Interplanetary conditions causing intense geomagnetic storms (Dst ≤-100 nT) during solar cycle 23 (1996-2006)

[1] The interplanetary causes of intense geomagnetic storms and their solar dependence occurring during solar cycle 23 (1996-2006) are identified. During this solar cycle, all intense (Dst <= -100 nT) geomagnetic storms are found to occur when the interplanetary magnetic field was southwardly directed (in GSM coordinates) for long durations of time. This implies that the most likely cause of the geomagnetic storms was magnetic reconnection between the southward IMF and magnetopause fields. Out of 90 storm events, none of them occurred during purely northward IMF, purely intense IMF By fields or during purely high speed streams. We have found that the most important interplanetary structures leading to intense southward Bz ( and intense magnetic storms) are magnetic clouds which drove fast shocks (sMC) causing 24% of the storms, sheath fields (Sh) also causing 24% of the storms, combined sheath and MC fields (Sh+MC) causing 16% of the storms, and corotating interaction regions ( CIRs), causing 13% of the storms.
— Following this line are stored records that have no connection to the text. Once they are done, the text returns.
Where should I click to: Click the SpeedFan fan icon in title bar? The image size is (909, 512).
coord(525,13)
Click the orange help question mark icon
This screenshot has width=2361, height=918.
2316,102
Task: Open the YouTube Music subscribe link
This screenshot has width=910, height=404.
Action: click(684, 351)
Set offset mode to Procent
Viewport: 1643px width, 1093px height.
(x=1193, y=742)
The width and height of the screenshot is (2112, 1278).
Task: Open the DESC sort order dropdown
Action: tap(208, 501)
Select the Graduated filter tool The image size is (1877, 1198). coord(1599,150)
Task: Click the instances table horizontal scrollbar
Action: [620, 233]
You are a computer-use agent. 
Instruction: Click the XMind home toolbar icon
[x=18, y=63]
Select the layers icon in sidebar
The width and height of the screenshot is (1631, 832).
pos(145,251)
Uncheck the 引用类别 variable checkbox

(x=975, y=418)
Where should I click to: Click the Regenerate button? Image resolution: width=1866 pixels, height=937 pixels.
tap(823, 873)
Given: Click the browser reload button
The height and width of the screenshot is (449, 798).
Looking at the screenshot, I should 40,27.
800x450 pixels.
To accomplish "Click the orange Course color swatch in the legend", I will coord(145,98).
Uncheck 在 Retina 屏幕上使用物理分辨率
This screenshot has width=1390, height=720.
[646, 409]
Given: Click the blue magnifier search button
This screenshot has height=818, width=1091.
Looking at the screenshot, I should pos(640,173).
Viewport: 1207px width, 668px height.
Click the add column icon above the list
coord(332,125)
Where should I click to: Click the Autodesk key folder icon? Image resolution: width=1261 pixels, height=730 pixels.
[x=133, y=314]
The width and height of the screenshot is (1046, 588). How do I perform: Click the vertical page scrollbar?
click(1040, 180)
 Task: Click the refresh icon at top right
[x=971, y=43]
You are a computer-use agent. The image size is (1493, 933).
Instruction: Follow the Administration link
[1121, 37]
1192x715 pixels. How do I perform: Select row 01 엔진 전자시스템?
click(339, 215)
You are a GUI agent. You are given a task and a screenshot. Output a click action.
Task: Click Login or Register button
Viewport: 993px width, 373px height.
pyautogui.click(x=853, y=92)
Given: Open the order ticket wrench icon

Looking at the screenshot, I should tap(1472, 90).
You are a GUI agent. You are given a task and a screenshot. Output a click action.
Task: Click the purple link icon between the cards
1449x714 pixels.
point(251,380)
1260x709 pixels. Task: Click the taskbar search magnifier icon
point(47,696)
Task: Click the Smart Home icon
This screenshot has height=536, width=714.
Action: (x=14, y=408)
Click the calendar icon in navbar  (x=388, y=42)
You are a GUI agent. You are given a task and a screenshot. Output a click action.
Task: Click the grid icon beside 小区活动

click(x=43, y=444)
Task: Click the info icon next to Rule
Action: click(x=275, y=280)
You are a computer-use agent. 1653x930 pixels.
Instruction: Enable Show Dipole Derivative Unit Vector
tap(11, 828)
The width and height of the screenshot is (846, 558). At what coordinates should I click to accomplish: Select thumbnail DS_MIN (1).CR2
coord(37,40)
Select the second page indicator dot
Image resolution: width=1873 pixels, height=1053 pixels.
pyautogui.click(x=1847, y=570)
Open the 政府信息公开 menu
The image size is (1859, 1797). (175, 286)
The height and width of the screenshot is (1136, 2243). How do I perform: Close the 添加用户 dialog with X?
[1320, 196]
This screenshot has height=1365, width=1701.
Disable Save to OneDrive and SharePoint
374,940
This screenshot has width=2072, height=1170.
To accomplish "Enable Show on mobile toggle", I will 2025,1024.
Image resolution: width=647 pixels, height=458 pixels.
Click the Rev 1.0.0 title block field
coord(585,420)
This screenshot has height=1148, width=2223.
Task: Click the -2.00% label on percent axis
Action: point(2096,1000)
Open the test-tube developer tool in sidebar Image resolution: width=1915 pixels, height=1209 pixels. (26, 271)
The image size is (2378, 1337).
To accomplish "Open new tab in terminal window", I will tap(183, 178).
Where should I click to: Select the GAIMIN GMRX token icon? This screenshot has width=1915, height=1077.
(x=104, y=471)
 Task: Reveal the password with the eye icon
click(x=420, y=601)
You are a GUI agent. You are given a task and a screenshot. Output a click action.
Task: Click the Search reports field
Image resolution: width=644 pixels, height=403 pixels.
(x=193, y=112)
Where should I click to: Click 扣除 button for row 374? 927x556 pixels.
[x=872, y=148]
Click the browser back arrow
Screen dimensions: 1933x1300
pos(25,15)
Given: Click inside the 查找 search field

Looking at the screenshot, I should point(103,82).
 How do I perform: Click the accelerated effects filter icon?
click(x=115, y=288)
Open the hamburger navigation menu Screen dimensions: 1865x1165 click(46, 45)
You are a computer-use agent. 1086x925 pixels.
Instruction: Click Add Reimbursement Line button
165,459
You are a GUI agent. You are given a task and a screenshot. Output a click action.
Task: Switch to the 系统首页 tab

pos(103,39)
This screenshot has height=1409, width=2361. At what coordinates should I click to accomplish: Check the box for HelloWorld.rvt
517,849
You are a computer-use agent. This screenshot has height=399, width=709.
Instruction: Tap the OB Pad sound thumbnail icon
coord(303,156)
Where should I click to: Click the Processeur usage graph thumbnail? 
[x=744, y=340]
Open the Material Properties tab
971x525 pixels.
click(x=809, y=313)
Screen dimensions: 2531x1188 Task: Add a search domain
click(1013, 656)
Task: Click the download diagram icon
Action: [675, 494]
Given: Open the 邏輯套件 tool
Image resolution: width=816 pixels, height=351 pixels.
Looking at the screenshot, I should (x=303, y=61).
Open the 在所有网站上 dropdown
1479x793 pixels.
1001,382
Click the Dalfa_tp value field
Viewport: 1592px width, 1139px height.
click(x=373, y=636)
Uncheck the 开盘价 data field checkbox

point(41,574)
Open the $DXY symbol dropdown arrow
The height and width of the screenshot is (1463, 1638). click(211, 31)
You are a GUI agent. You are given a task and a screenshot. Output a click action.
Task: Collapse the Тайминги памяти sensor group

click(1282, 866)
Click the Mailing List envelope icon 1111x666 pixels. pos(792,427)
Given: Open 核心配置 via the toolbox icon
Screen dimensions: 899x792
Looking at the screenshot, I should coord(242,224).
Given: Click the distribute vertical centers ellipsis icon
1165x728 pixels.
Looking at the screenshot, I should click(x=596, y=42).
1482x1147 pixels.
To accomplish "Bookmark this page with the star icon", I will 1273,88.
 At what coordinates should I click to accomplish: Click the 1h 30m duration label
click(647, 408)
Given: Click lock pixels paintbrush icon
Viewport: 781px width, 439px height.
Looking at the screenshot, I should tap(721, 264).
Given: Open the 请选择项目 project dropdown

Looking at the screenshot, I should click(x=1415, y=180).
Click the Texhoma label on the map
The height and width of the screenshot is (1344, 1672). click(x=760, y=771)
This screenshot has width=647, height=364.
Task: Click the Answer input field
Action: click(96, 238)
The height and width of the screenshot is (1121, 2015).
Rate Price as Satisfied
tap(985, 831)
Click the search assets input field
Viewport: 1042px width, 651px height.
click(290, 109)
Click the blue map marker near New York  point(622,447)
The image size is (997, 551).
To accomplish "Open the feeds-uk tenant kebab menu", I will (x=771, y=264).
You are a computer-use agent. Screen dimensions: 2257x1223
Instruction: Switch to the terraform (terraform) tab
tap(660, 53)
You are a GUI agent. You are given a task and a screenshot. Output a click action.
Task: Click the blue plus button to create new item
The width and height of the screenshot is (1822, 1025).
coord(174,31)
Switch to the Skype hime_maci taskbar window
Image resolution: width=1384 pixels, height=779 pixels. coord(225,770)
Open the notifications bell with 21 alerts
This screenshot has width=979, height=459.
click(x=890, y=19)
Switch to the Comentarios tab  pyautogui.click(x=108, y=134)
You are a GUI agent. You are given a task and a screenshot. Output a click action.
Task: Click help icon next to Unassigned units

These four interplanetary structures are responsible for three quarters of the intense magnetic storms studied. The other interplanetary structures causing geomagnetic storms were: magnetic clouds that did not drive a shock (nsMC), non magnetic clouds ICMEs, complex structures resulting from the interaction of ICMEs, and structures resulting from the interaction of shocks, heliospheric current sheets and high speed stream Alfven waves. During the rising phase of the solar cycle, sMC and sheaths are the dominant structure driving intense storms. At solar maximum, sheath fields, followed by Sh+MCs and then by sMC were responsible for most of the storms. During the declining phase, sMC, Sh and CIR fields are the main interplanetary structures leading to intense storms. We have also observed that around 70% of the storms follow the interplanetary criteria of Ey >= 5 mV/m for at least 3 h. Around 90% of the storms used in the study followed a less stringent set of criteria: Ey >= 3 mV/m for at least 3 h. Finally, we obtain the approximate rate of intense magnetic storms per solar cycle phases: minimum/rising phase 3 storms. year(-1), maximum phase 8.5 storms. year(-1), and declining/minimum phases 6.5 storms. year(-1).